*TEXTE FOURNI*.
#####

Presse :
les mots de nos maux
« Le lion est
mort ce soir ». C’est le titre d’une chanson à succès qui a traversé les
époques. Nous empruntons ce titre sans joie pour dire le malheur qui nous
frappe. Le Bénin qui caracolait à la toute première place au hit-parade de la
presse africaine, au titre de la liberté de la presse, a baissé pavillon cette
année aux termes du rapport annuel de « Reporters sans frontières ». Le roi
lion est ainsi mort et toute la forêt de s’en émouvoir.
Nous venons ainsi
de perdre notre couronne. Une couronne dont nous n’étions pas peu satisfaits et
que nous portions avec une légitime fierté sur toutes les tribunes d’ici et
d’ailleurs. La presse africaine et mondiale, encore sous le choc, s’interroge
sur les raisons de l’humiliante dégringolade du roi. Neuvième aujourd’hui sur
le plan africain, au lieu de la première place à laquelle il nous a habitué.
56ème place au plan mondial, loin donc de la 25ème place qu’il tenait. Pauvre
lion !
Ainsi, sur toute
la ligne, nous sommes échec et mat. Si nous avons raison, les autres années, de
bomber le torse et de tirer vanité de notre honorable position, car on n’est
jamais le meilleur par hasard, ayons, à présent, la sagesse de nous regarder
dans notre miroir et de nous saisir, tels qu’en nous-mêmes, en conscience et en
vérité. Et c’est ce que nous devons nous appliquer à faire, dès aujourd’hui
même, sans délai. Mais non sans avoir fait l’effort de savoir en quoi
avons-nous péché, pourquoi avons-nous péché, comment avons-nous péché.
Tout d’abord,
nous devons établir le constat que c’est au moment même où nous parlons et
rêvons d’un pays émergent que nous plongeons dans un classement qui nous situe
soudain comme des éclopés sur un terrain aussi important que celui du respect
de la liberté de la presse. Comme si, en même temps que nous manifestons le
désir ardent de voler haut dans le ciel, nous nous évertuions à nous comporter,
au sol, comme un éléphant qui piétinerait et briserait tout sur son passage. De
deux choses, l’une : ou nous sommes oiseau volant ou nous restons pachyderme
dévastateur. Nous devons choisir.

#####

*LIGNES DE DONNÉES*.
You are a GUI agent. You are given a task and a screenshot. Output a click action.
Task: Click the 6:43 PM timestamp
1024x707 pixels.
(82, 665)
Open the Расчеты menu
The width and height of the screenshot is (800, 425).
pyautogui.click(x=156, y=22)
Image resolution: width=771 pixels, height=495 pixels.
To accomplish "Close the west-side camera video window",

#####

*EXERCICE PROPOSÉ A*. Indiquez si chacune des affirmations suivantes concorde avec le texte sur la presse au Bénin : (i) Le Bénin se classe aujourd’hui neuvième sur le plan africain. (ii) Au plan mondial, le Bénin occupait auparavant la 56e place. (iii) Les mots « Le lion est mort ce soir » sont le titre d’une chanson. Répondez par oui ou par non, en citant à l’identique les mots décisifs du texte.
*EXERCICE PROPOSÉ B*. Recopiez mot pour mot le passage du texte sur la presse au Bénin qui va de « 56ème place au » à « comment avons-nous péché. ».

*RÉSULTAT OBTENU A*.
(i) Oui : « Neuvième aujourd’hui sur le plan africain ».
(ii) Non : « 56ème place au plan mondial, loin donc de la 25ème place qu’il tenait ».
(iii) Oui : « C’est le titre d’une chanson à succès qui a traversé les époques ».

*RÉSULTAT OBTENU B*.
56ème place au plan mondial, loin donc de la 25ème place qu’il tenait. Pauvre
lion !
Ainsi, sur toute
la ligne, nous sommes échec et mat. Si nous avons raison, les autres années, de
bomber le torse et de tirer vanité de notre honorable position, car on n’est
jamais le meilleur par hasard, ayons, à présent, la sagesse de nous regarder
dans notre miroir et de nous saisir, tels qu’en nous-mêmes, en conscience et en
vérité. Et c’est ce que nous devons nous appliquer à faire, dès aujourd’hui
même, sans délai. Mais non sans avoir fait l’effort de savoir en quoi
avons-nous péché, pourquoi avons-nous péché, comment avons-nous péché.